• [Aim of the exercise]: Reproduce the lines between the one holding "Where should I" and the one holding "pos(146,136)", inclusive, changing "Screen dimensions" to "Screen size" and leaving everything else as it is.

• [Excerpted data]:
═══

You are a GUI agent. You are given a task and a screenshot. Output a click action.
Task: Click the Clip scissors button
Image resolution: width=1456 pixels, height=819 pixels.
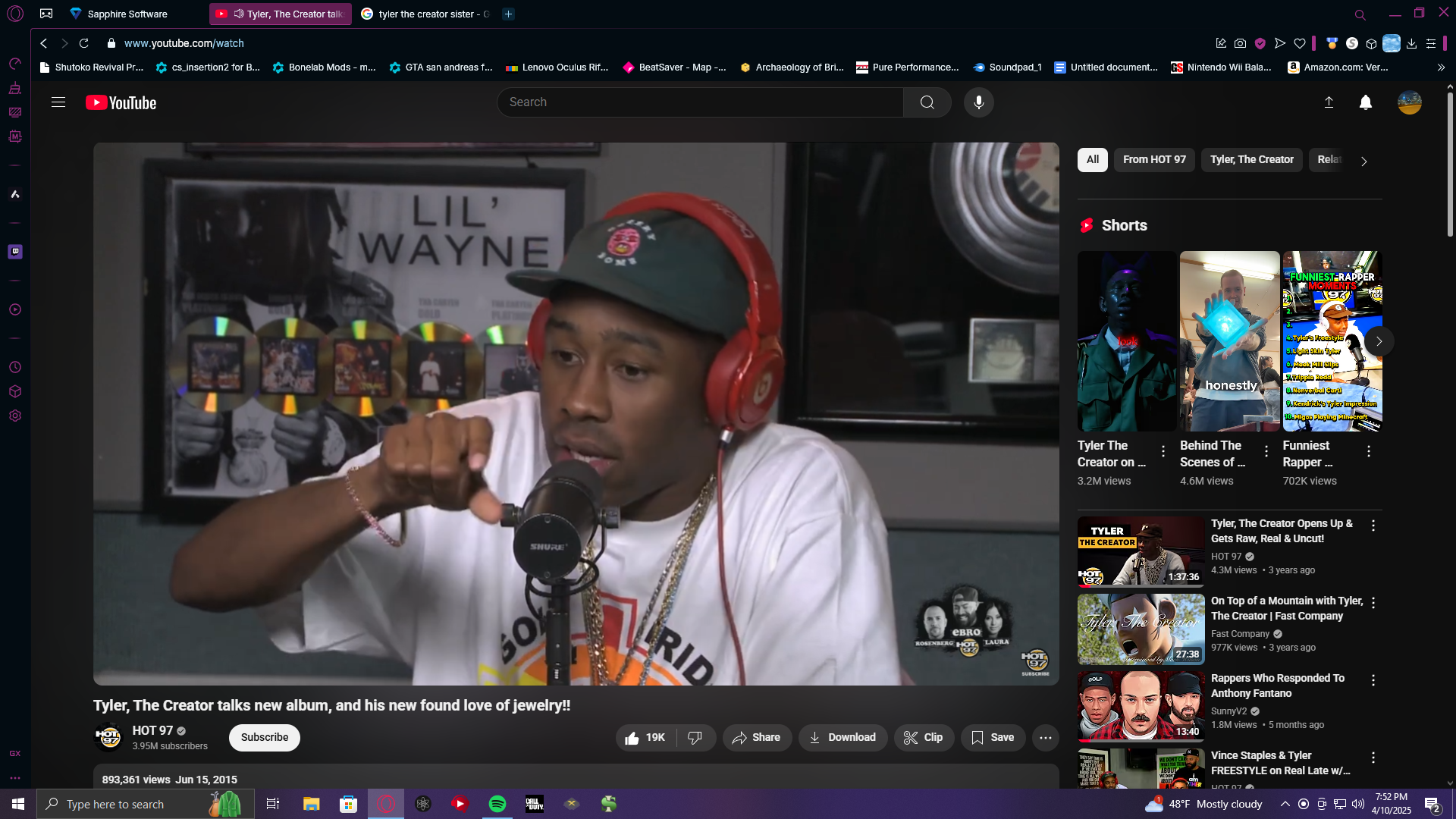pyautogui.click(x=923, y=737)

═══

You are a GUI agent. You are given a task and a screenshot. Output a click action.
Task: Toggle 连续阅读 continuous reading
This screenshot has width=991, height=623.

═══

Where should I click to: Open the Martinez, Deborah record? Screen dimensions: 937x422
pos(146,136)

═══

• [Answer to this exercise]:
Where should I click to: Open the Martinez, Deborah record? Screen size: 937x422
pos(146,136)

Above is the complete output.